Study: State Must Revise Flawed “Growth Model” & “Proven Provider” Regs
Charter School Study Calls for Revisions to the State’s Flawed “Growth Model” and “Proven Provider” Regulations
Calls for refocusing on model Massachusetts pioneered to support nation’s best charter schools
BOSTON – A new study published by Pioneer Institute finds that Massachusetts should revise flawed “growth model” regulations designed to introduce rate of improvement into the formula used to determine which districts perform in the lowest 10 percent statewide and are therefore eligible for more charter seats. The study also suggests that the commonwealth eliminate the requirement that additional charter schools in the lowest-performing districts be opened only by “proven providers,” operators with a track record of successfully serving student populations similar to those the new schools would serve.
In “Innovation Interrupted: How the Achievement Gap Act of 2010 Has Redefined Charter Schooling in Massachusetts,” author Cara Stillings Candal recommends abolishing the cap on charter public schools and refocusing on the model the commonwealth pioneered to create the nation’s most successful charter sector: Strong accountability for outcomes coupled with limited regulation and closing charter schools that fail.
“The proven provider requirement hampers charter schools’ ability to fulfill one of their intended functions: To provide families with innovative educational options,” Candal says. “Instead of innovating, providers are just tweaking and replicating their existing models.”
The 2010 law doubled the number of charter school seats in school districts that perform in the bottom 10 percent statewide, but also introduced bureaucratic changes that limit charters’ ability to serve the functions intended when they were created as part of Massachusetts’ landmark 1993 Education Reform Act.
Earlier this year, the state Board of Elementary and Secondary Education voted to change the way they determine which districts are in the bottom 10 percent statewide by incorporating a questionably unreliable student growth measure. The result is limited access to charters in high-demand areas and a shift toward more charter seats in districts with higher overall student achievement.
Another important change is that the districts now considered in the bottom 10 percent have far fewer students, which translates into fewer new charters. Under the new regulations, the districts considered to be in the bottom 10 percent changed in September. Eight districts with more than 70,000 students were removed from the list and replaced with districts that have fewer than 20,000.

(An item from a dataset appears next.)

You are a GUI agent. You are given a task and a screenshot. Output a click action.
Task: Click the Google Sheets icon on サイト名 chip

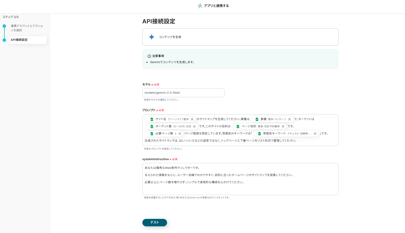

The following example of two 8th grade students in 2014 illustrates the shortcomings of the new growth model:
Both students scored 254 on the grade 6 ELA test and 250 on the grade 8 ELA test. The first student, however, scored 240 on the grade 7 ELA test and the second student scored 262 on the grade 7 ELA test. The first student has a 2014 Student Growth Percentile (SGP) of 78 and the second student has a 2014 SGP of 3. Both students were proficient on the MCAS all three years, but the second year difference creates tremendous SGP differences.
The unfortunate effect of the Board of Elementary and Secondary Education’s adoption of the growth model is that cities like Brockton became ineligible for charter schools when percentage of students proficient in English and math rose a mere one percent, from 42 to 43 percent over the 2012-2014 period. The policy contradicts the intention, if not the provisions, of the 2010 Achievement Gap Law, which targeted a modest increase in the charter cap in districts where the wealth- and race-based achievement gaps were largest. Only a year after the passage of that law, there was so much demand for charters many of these districts were already bumping up against the new cap.
“The idea behind Massachusetts charter schools was to unleash parent choice and school innovation from bureaucratic barriers to propel statewide education reform,” said Jamie Gass, director of Pioneer Institute’s Center for School Reform. “But, in spite of having the best charters in the country, increasingly we’re seeing arbitrary state regulations and legislative caps block urban students’ access to these excellent schools.”
The constricting effect of the new growth model is already apparent. This year, the only two applications for new charters to survive the state process thus far required a waiver to continue because Brockton and Fitchburg, where the schools would be located, are no longer considered among the bottom 10 percent of Massachusetts school districts.
Cara Stillings Candal is an education researcher and writer. She is a senior consultant for research and curriculum at the Center for Better Schools/National Academy for Advanced Teacher Education, an adjunct professor at the Boston University School of Education, and a senior fellow at Pioneer Institute.
Pioneer Institute is an independent, non-partisan, privately funded research organization that seeks to improve the quality of life in Massachusetts through civic discourse and intellectually rigorous, data-driven public policy solutions based on free market principles, individual liberty and responsibility, and the ideal of effective, limited and accountable government.